After manual inspection:
| Framework | Agent | Assessment |
|---|---|---|
| Autogen | Chat with OpenAI Assistant with Retrieval Augmentation | ❌ No real tests (analysis script only) |
| Autogen | Multimodal Agent Chat with DALLE and GPT-4V | ❌ Assertions used as exceptions |
| Autogen | Multimodal Agent Chat with Llava | ❌ Assertions not related to testing |
| Autogen | AgentEval | ✅ Valid evaluation framework demonstrated |
| Autogen | Optimize for Code Generation | ✅ Evaluation routines present |
Total agents: 121 Frameworks analyzed: 4 With tests: 5 (2 validated) Using RAG: 28 Multi-agent systems: 16 Valid links: 82 Invalid links: 39
This section analyzes real-world AI agent projects, focusing on whether testing artifacts are present and what they actually validate.
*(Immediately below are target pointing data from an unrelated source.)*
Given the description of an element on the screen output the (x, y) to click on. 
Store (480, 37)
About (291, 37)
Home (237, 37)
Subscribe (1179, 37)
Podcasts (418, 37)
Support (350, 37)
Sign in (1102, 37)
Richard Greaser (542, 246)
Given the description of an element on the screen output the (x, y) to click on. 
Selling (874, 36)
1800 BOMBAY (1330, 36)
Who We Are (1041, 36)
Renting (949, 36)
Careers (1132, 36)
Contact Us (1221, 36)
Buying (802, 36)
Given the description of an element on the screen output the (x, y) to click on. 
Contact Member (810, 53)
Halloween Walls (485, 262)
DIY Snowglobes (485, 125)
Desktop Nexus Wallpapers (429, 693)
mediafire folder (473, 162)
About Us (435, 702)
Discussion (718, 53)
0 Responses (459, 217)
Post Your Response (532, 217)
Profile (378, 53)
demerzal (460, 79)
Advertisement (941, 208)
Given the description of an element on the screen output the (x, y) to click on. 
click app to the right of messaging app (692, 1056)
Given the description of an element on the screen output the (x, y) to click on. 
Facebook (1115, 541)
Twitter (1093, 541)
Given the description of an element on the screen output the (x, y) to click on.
| Agent | Domain | Tests | Evidence | Created | Last Commit | Manual Test Analysis | Notes |
|---|---|---|---|---|---|---|---|
| Product Recommendation Agent | Retail | ✅ | tests/ folder |
2023-09-07 | 2025-09-28 | LLM-as-a-judge evaluations without testing framework | |
| Property Pricing Agent | Real Estate | ✅ | tests/ folder |
2024-07-27 | 2026-01-11 | Utility-level tests, minimal integration | |
| Energy Demand Forecasting Agent | Energy | ✅ | agent_evaluation/ |
2024-07-01 | 2024-07-02 | Performance metrics vs ground truth, not software tests | |
| Recruitment Recommendation Agent | HR | ✅ | test/ folder |
2024-08-17 | 2024-09-09 | Scenario execution, deterministic checks | |
| Logistics Optimization Agent | Supply Chain | ✅ | test/ subfolder |
2023-07-31 | 2025-11-25 | Module-level tests unrelated to agent behavior |
➡️ In most cases, tests validate auxiliary code or models, not the agent’s behavior, reasoning, or decision-making.
The vast majority of AI agent projects do not implement meaningful tests. When tests are present, they typically target infrastructure or model performance, rather than agent-level correctness or behavioral guarantees.